There is always Hope

Pets are woven into the fabric of your life — but more than that, your life revolves around them

hope
(Bridget Phetasy)

After a two-year battle with cancer, we had to put our beloved boxer, Hope, down. These are the first days in nine and a half years that I’ve woken up and haven’t had a dog. The world feels completely different. Flat. Dull. I’m deep in grief, but writing is how I process and I wanted to memorialize her in print. Print is corporeal; you can touch it and smell it. Physical presence is what death takes from us and the loss of a pet’s physical presence is all-consuming. Their sounds are the background soundtrack you…

After a two-year battle with cancer, we had to put our beloved boxer, Hope, down. These are the first days in nine and a half years that I’ve woken up and haven’t had a dog. The world feels completely different. Flat. Dull. I’m deep in grief, but writing is how I process and I wanted to memorialize her in print. Print is corporeal; you can touch it and smell it. Physical presence is what death takes from us and the loss of a pet’s physical presence is all-consuming. Their sounds are the background soundtrack you take for granted — until they are gone.

The silence is the first thing that strikes me when I walk in the door. It’s suffocating. It’s an emptiness so vast I want to scream into the void she left. My stomach is in knots and I want to crawl out of my skin. There is no smiling face in the window, eager for our return. There is no full body waggle-butt and excited panting. There is no jingling collar. The house feels simultaneously cavernous and cramped. I don’t want to be home — but I don’t want to be anywhere else. There is only that deafening silence, a profound nothingness.

The mornings are the hardest.
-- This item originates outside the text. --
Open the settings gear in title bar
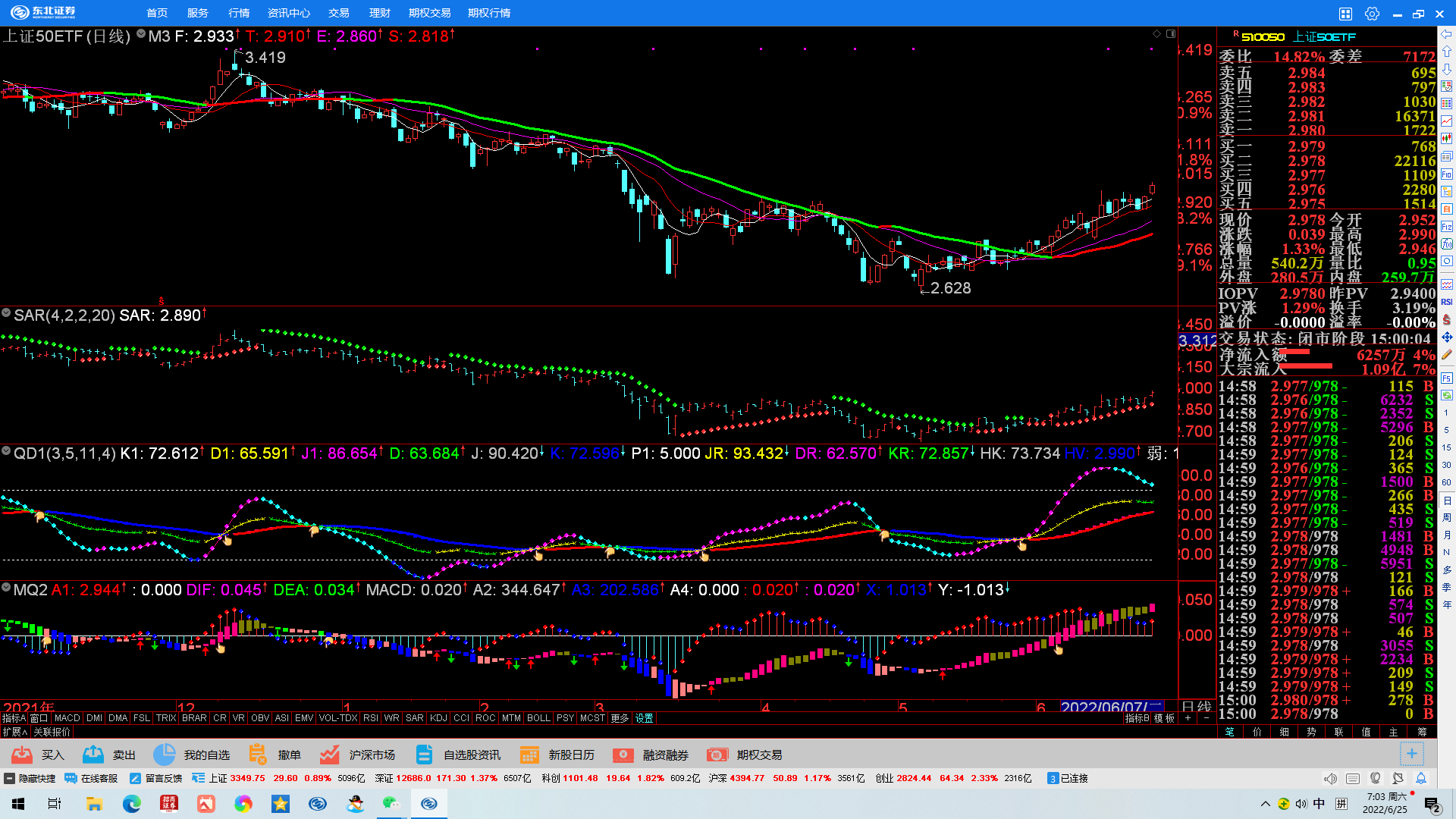 [x=1372, y=14]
This is true with grief in general — you wake up and the reality of your loss sets in again, consciousness rudely jolting you from whatever momentary reprieve sleep may have given you from the pain. My alarm clock for the past decade has been early morning snorts and Hope’s trademark flapping ears as she shook the night off. She would come to either my side of the bed, or my husband’s once he was in the picture, and start panting for her walk. If we were tired or lazy, she would paw the bed. I’m still conditioned by years of routine to wake up at 7:00 a.m., but there is no dog waiting for a walk. No frustrated exhales saying, “WAKE UP!” Just silence. More silence.

Pets are woven into the fabric of your life — but more than that, your life revolves around them. There are the millions of little ways you take them into consideration, habits that reveal themselves only in their absence. The way I left the door open when I would go to the backyard with my daughter, so she could join us. How I’d leave the bedroom door open if I couldn’t sleep and went out to the living room, in case she wanted to accompany me to the couch (she often did). How often I reach for her or look for her. So much bandwidth devoted to these furballs of unconditional love that is now freed up. I hate it.

Phantom sounds haunt me. I keep thinking I hear her. She’s a part of us. My daughter keeps forgetting she’s gone — but I get it, I keep forgetting too. Animals are creatures of habit and routine and in many ways, they train us. My daughter eats her hard-boiled egg and tosses the yolk on the floor, like so many other times before. How to remind a toddler that her beloved pet, whom she’s known her whole life, won’t be there to beg for chicken or clean up her scraps?

Having a toddler while we grieve is nice in some ways — I can’t allow myself to be consumed by the sadness that swirls around my heart. I want to close the curtains and lie in bed and cry all day. She wants a raspberry popsicle. It’s heartbreaking in other ways. After “Mama,” “Hopa” was her first word. She’s grieving too but doesn’t necessarily know how to express it. She processes it in her own way. When she comes home, she lies on a blow-up alien she drags around and says, “I missed you.” She misses Hope. The other night we heard her talking to her giant stuffed unicorn as if it was Hope — and then she asked us to put Hope’s collar on her.

I’ve experienced a lot of loss in my life and I’ve been with people as they’ve passed to… wherever we go…but I wasn’t prepared for the depth of this loss. I knew it would be bad; I had no idea how bad. I have long dreaded this day — most pet owners I know experience a kind of pre-grieving while the pet is still alive. But I couldn’t know how I would freeze, sobbing on her lifeless body, never wanting to let go of those velvety soft ears. Knowing it would be the last time I pet her. I couldn’t know the depth of my husband’s sorrow.

Grief isn’t in stages. It’s a pinball machine. Something triggers you and you’re off, pinballing from guilt to anger to depression back to guilt over to profound ugly-crying in minutes. Then, exhausted, you drop into a flatness, a moment where you’re free of the grief — and it feels like a betrayal of their memory. The pinball machine of grief can be activated out of the blue when you get the whiff of their scent on a pillow — or when the UPS man comes to the door and there is no furious barking. No one to admonish out of fear they’ll wake up the napping toddler.

Everywhere I turn — there is always Hope.